Driving around town bumps and potholes are noticeable, although not enough to stop the Volvo from being class-leading for ride quality. The XC40 errs towards the comfort end of the scale, rather than sportiness, but it certainly won’t feel like it’ll topple over down a country road. 

The firmer suspension setup in R-Design cars seem to make little difference to real world ride comfort or handling capabilities. We’d avoid paying extra for the larger, 20- and 21-inch wheels, they may look good, but they do make the ride just that little bit harsher.

Comfortable seats all-round

Regardless of where you’re sitting in the XC40 the seats are, as we’ve come to expect from Volvo, exceptionally comfortable. They’re capable of securely holding in drivers of all sizes and provide excellent support all the way up the occupant’s upper body. Heated front and rear seats are available.

Top-spec Inscription cars come with an electrically adjustable driver’s seat (with memory function) that offers an excellent range of adjustment – as does the steering wheel. The standard driving position is the regular SUV fare, offering an elevated view out front. The leather upholstery (standard in R-Design and Inscription models) is finished to a high standard while the seats themselves are supportive and comfy to sit in, although you may wish for a little more side support when it comes to cornering.
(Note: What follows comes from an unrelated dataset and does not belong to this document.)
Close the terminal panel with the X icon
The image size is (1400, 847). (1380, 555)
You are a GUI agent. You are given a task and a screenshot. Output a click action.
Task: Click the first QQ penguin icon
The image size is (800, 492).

Refinement could be better

The engines used in the XC40 are generally hushed and quiet on the move and, predictably, the petrol engines are noticeably more refined than the diesels, especially at low speeds where the latter can feel intrusive. 

Drive the T3 petrol engine and it’s not immediately obvious that it’s a three-cylinder under the bonnet. It’s not the smoothest of engines when driving at low-speeds, or when it idles away as you sit stationary, but it smooths out and remains hushed everywhere else with just a faint rumble in the background.

Go for the automatic version if you can, as it makes the XC40 far smoother to drive than the manual and suits the car's relaxed nature. Plus, it allows you to enjoy the engine a bit more without having the SUV bobbing back and forth on its suspension every time you change gear – you can thank the manual’s abrupt biting point on the clutch pedal for that.

There is room for improvement, however. The T3’s turbo whistle filtering through into the driver’s footwell might be entertaining when you’re in the mood, but it can be slightly annoying when you’re not.

Otherwise, the XC40 offers up very little in the way wind noise – even at high speed – allowing occupants to easily be heard within the confines of the cabin. You’ll experience a bit of road noise and a few vibrations through the floor, but it’s something found in other Volvos and not specifically affecting this small SUV.